Since I was diagnosed with diabetes a few years ago, one of my best coping mechanisms has been to lean into it by using it as an excuse to play around with gadgets to track it.
And lest you think that’s a waste of time, it’s really effective! There is a direct relationship between how well controlled my diabetes is and how much I’m tinkering around with this stuff.
One of the most powerful tools in my diabetes management arsenal is a system called the FreeStyle Libre. Instead of having to prick my finger every time I want to check my blood sugar, I instead will insert a sensor onto my arm every two weeks, and whenever I want to check my blood sugar I can scan the sensor by swiping my reader next to it. Or if I don’t have my reader with me, the sensor uses NFC so my iPhone can scan it too.
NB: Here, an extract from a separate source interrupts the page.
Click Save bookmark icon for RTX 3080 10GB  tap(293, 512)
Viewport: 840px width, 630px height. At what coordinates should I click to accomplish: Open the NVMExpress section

When I scan the sensor, I instantly get my current blood sugar level, plus 8 hours of past blood sugar data.
But the LibreLink app sucks. It isn’t a particularly good iOS citizen; instead, it feels like it’s just trying to mimic the reader’s own interface. And despite having this treasure trove of data, it won’t sync to HealthKit. You have to use a proprietary app called LibreView (although through a series of steps I can export the data and eventually get it into the Health app).
Basically, there are two extra features I wanted for my Libre sensor:
- ability to see current glucose level by glancing at a complication on my watch
- having glucose levels automatically synced to the Health app
Solution
Because the Libre sensor is NFC based, I would need something extra if I wanted to actually push data from the sensor to my iPhone/Watch.
And there does exist such a device called the MiaoMiao. It piggybacks on top of your Libre sensor and connects to your phone via Bluetooth, scanning the sensor every five minutes via NFC and pushing the data over to your phone.
There are multiple apps that work with MiaoMiao, and on iOS you can use either Spike or Tomato. After unsuccessfully trying to get the Spike app set up and realizing it was kind of a lousy iOS app, I opted to try Tomato, which is at least in the App Store.
The Tomato app works, but it is kind of a low-quality Chinese made app with the trappings you might expect from such an app–poor translations, a UI that lacks care, mandatory login with your Google, Facebook or WeChat account (Sign in with Apple was strangely absent despite supposedly being mandatory via App Store policy) and Watch complications that either truncate your data, or make really poor use of space.
However, the app does sync with HealthKit, if you have a premium subscription (interestingly, it doesn’t use Apple’s in-app purchase mechanism either; they prompt you for PayPal. I have no idea how Apple approved that as that is a blatant violation of App Store policy and usually the kind of thing Apple watches like a hawk).
So instead of using Tomato’s own watch complication, I am instead using HealthFace to set up a complication for my watch that displays the most recent blood glucose value.
This works beautifully!
Ideally I’d like the HealthFace app to be able to display a chart of the last few hours of values so I have some sense of my glucose trend, but now that I have the watch complication I am watching its value often enough that I have a mental idea of how it looks anyway.
Miscellany
Some random facts that I wondered that aren’t answered elsewhere:
- If you’re in the US it will take forever for the MiaoMiao to ship from China. I ordered it in February and it didn’t finally arrive until late June, although they lost the first one and had to ship me a second one.
- If your MiaoMiao arrives and your sensor is already activated, the MiaoMiao can still connect to it. You don’t have to wait for a fresh sensor.
- You can still pair your Libre sensor with both the reader and your phone while still using the MiaoMiao
- The MiaoMiao sensor’s stickers aren’t that great at staying attached. I had to use some medical tape to tape the sensor down to my arm, but since then it’s stayed put.
Parting thoughts
As appreciative as I am that all these parts can work together like Lego pieces to give me a working solution, I’m still a little frustrated that Abbott doesn’t provide a decent end-to-end solution.
In Europe there is a new version of FreeStyle Libre with sensors that are Bluetooth-enabled, but the sensor only uses Bluetooth to alert you of highs or lows, and doesn’t push the actual glucose data to your reader, so that’s still a dead end.
But at some level this neglect is a blessing. Abbott’s not offering anything like a full SDK or anything for its sensors, but they’re straightforward enough to reverse engineer that we can at least cobble together our own solutions.